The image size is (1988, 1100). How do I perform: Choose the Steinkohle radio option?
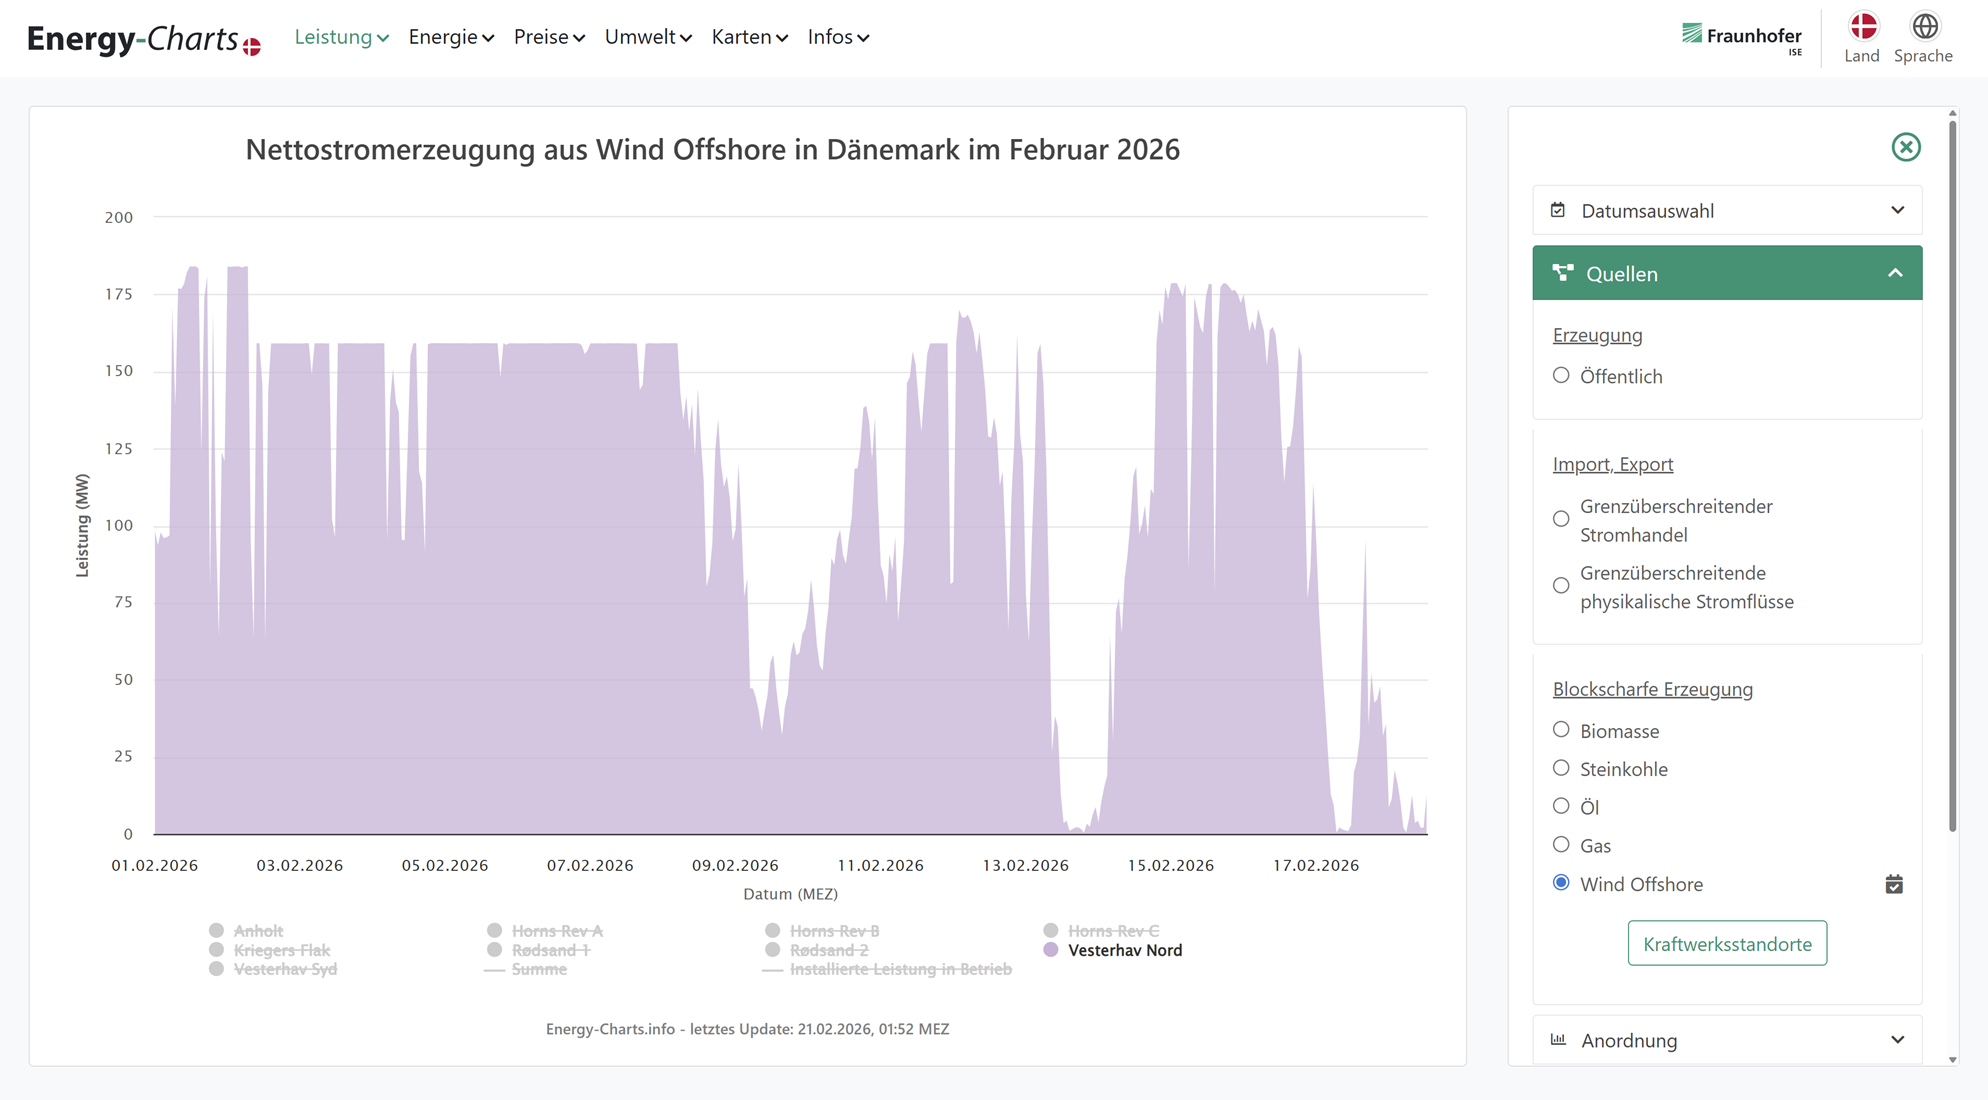tap(1561, 768)
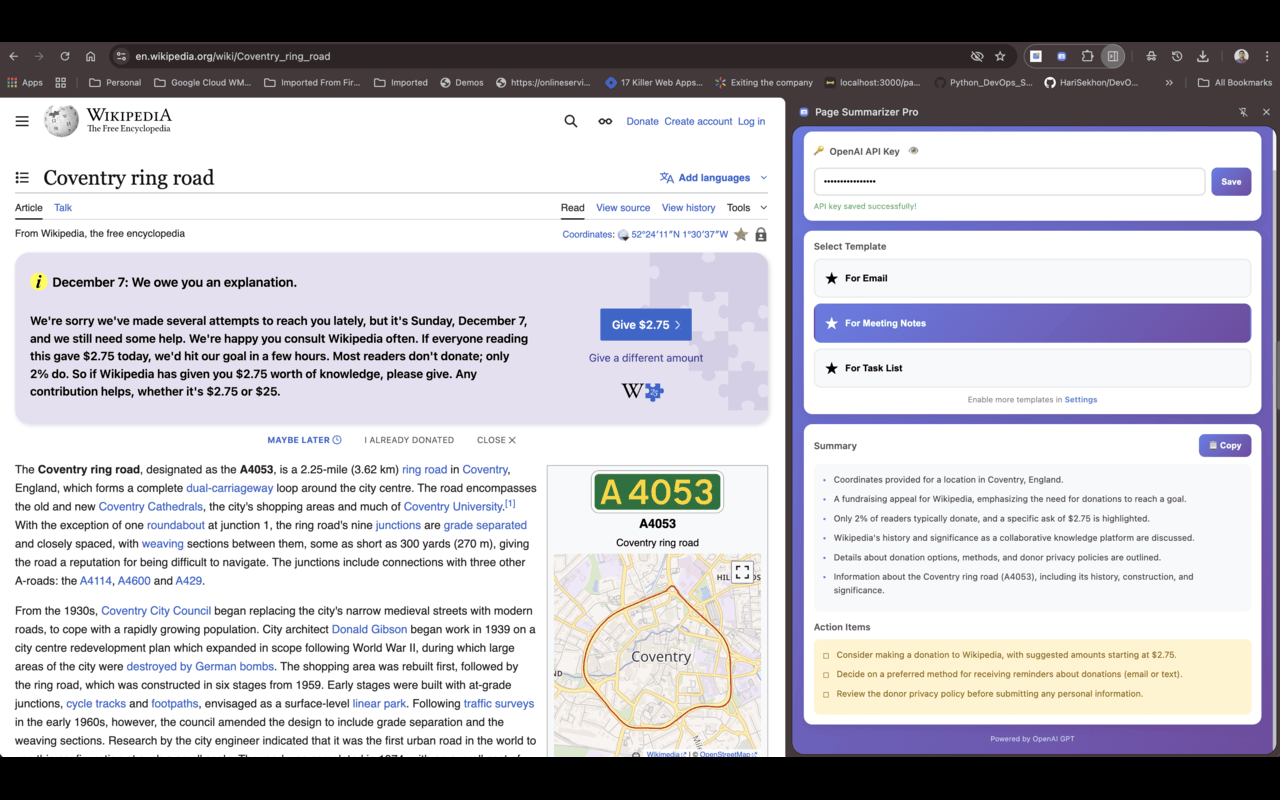Screen dimensions: 1280x800
Task: Open the browser downloads icon
Action: coord(1203,56)
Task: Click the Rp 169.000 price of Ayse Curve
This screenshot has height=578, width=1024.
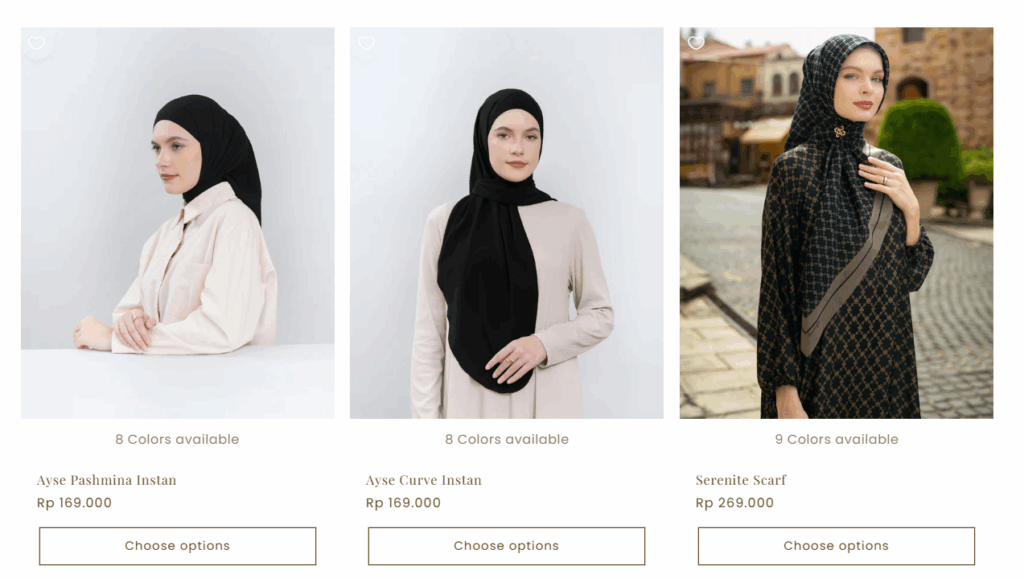Action: (403, 503)
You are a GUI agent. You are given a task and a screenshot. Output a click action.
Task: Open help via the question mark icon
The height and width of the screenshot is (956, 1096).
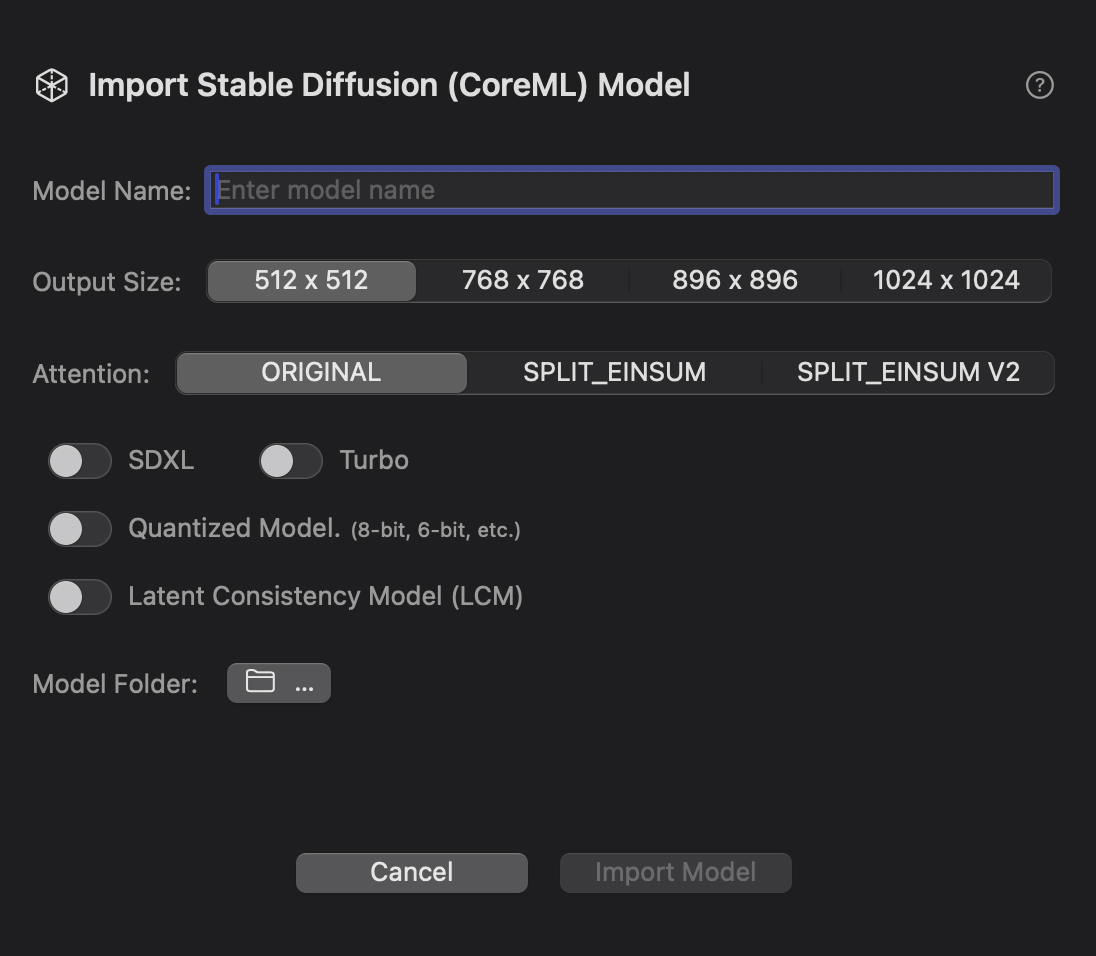pyautogui.click(x=1040, y=85)
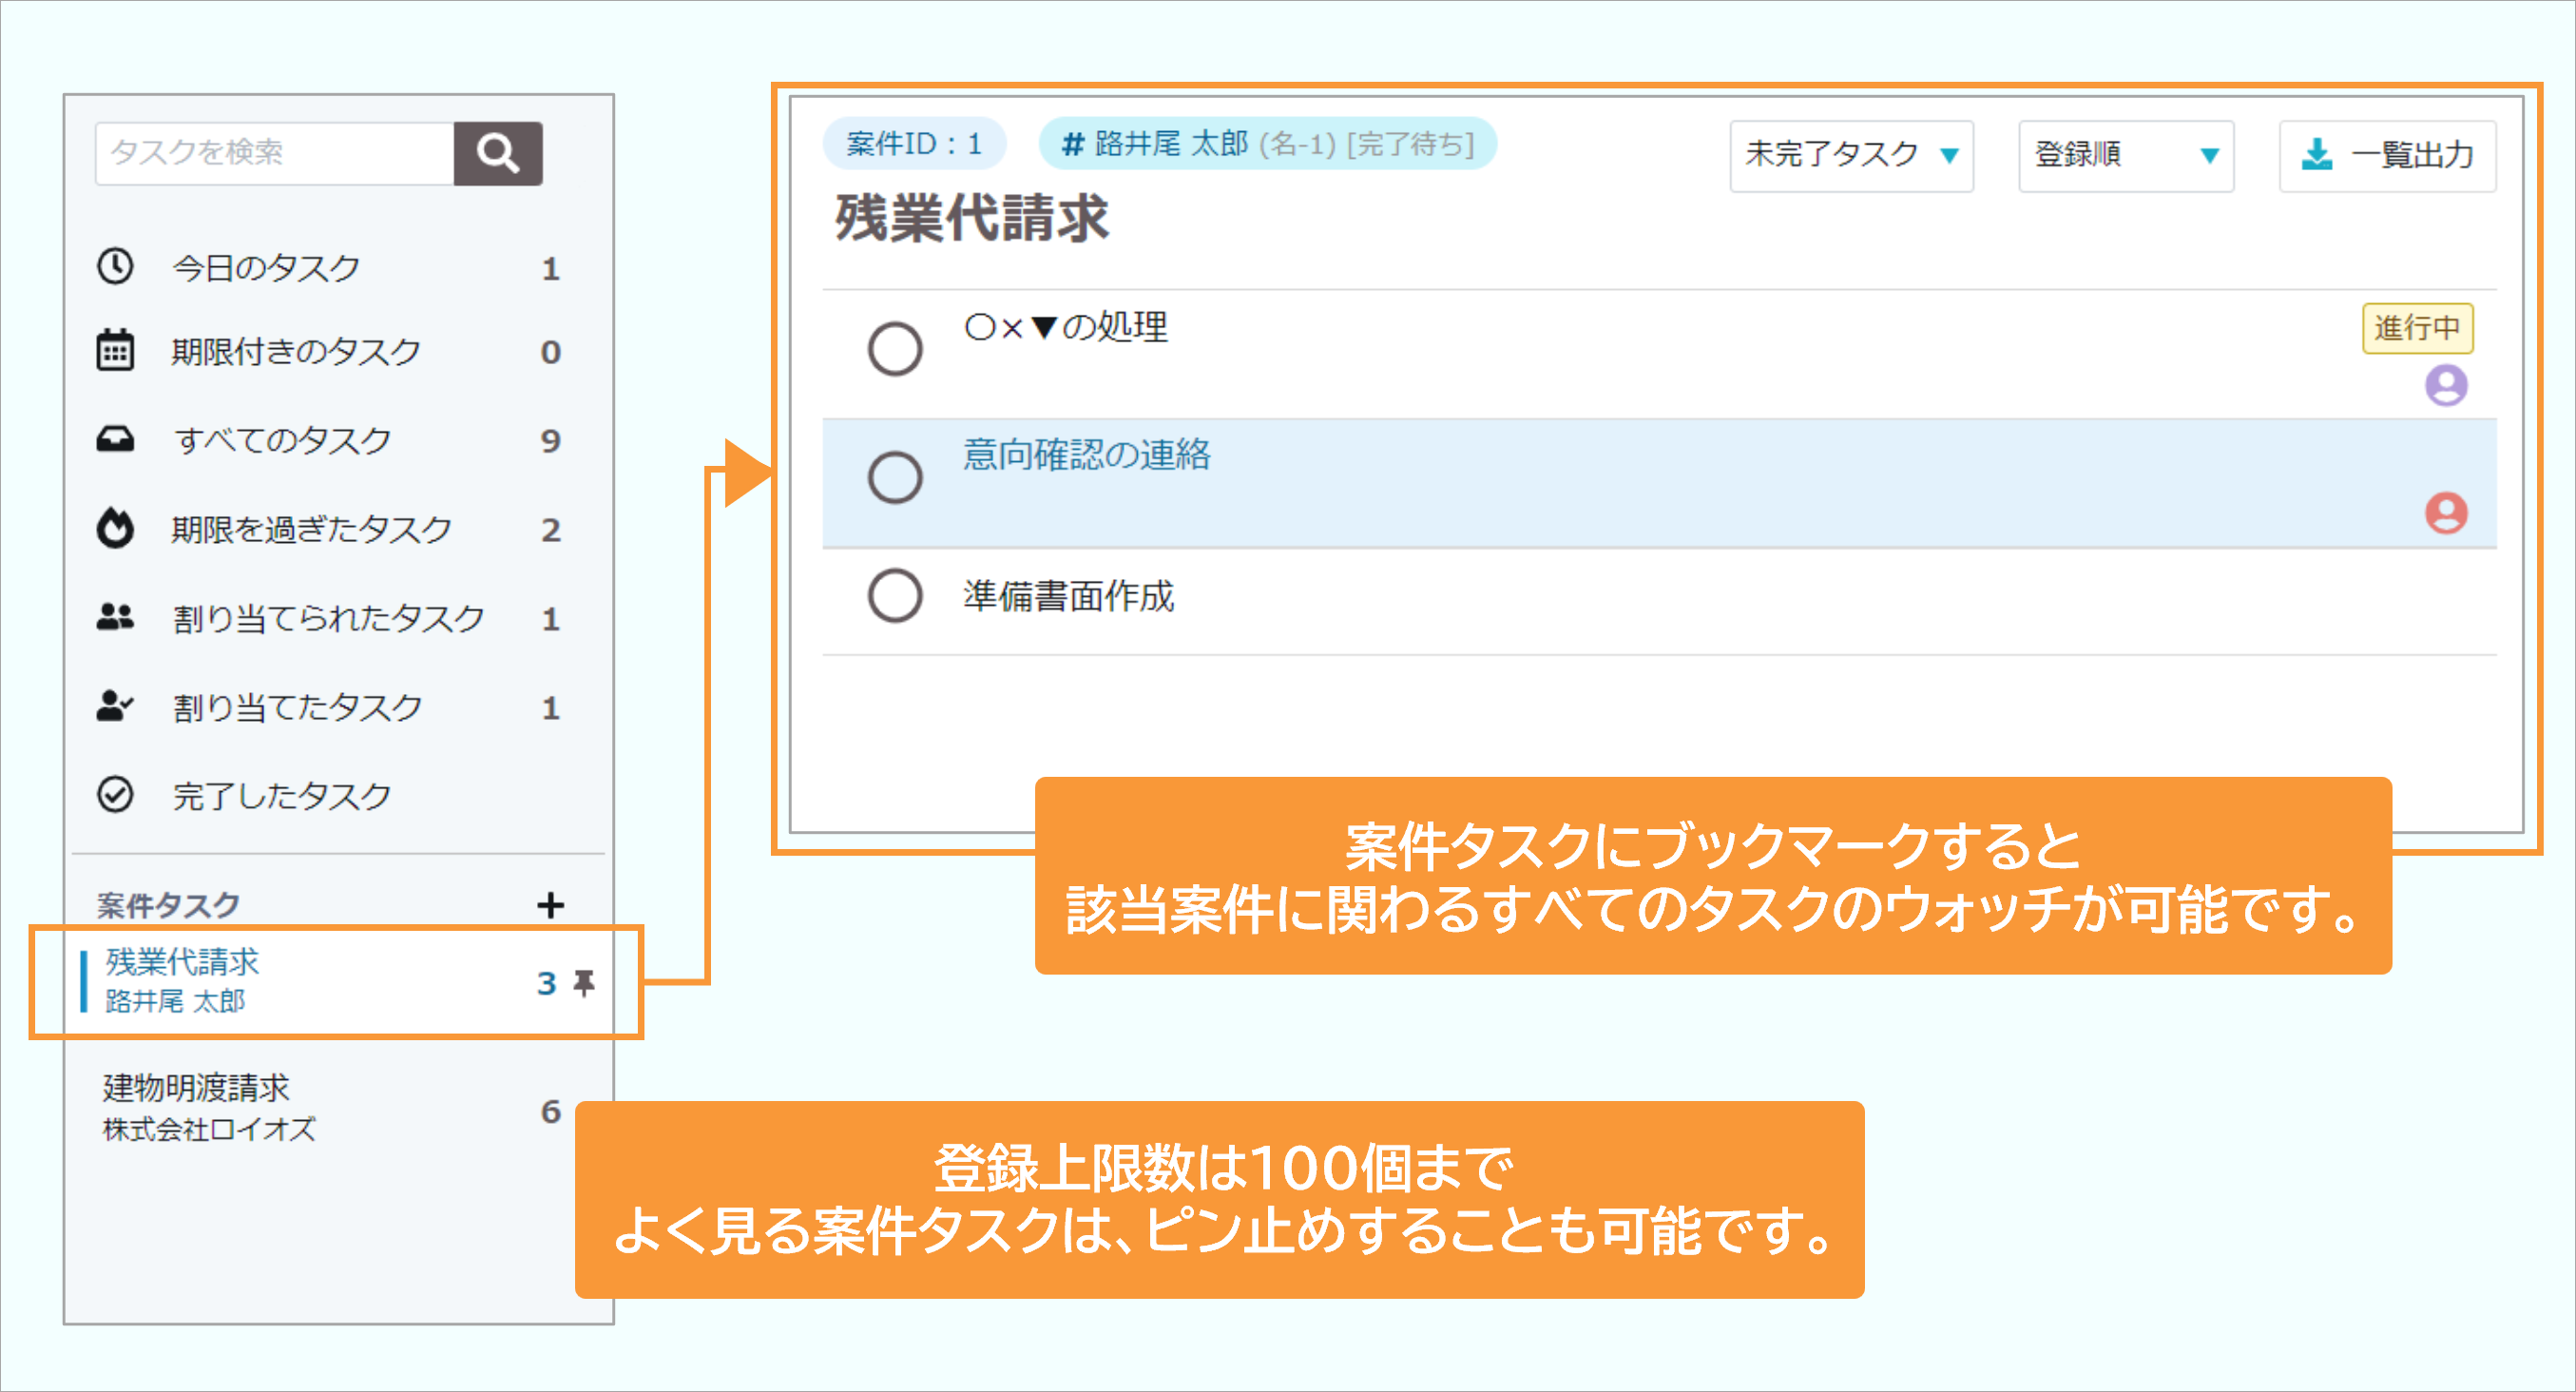The width and height of the screenshot is (2576, 1392).
Task: Open the 未完了タスク filter dropdown
Action: (x=1851, y=155)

[SET PROBLEM]: Write out the lines above word for word, without the pictures.

[THE REPLY]:
The image size is (1988, 1100). How do I perform: Choose the Steinkohle radio option?
tap(1561, 768)
Screen dimensions: 1280x800
Task: Open the browser downloads icon
Action: coord(1203,56)
Task: Click the Rp 169.000 price of Ayse Curve
This screenshot has height=578, width=1024.
Action: (403, 503)
You are a GUI agent. You are given a task and a screenshot. Output a click action.
Task: Open help via the question mark icon
The height and width of the screenshot is (956, 1096).
pyautogui.click(x=1040, y=85)
The width and height of the screenshot is (2576, 1392).
Task: Open the 未完了タスク filter dropdown
Action: (x=1851, y=155)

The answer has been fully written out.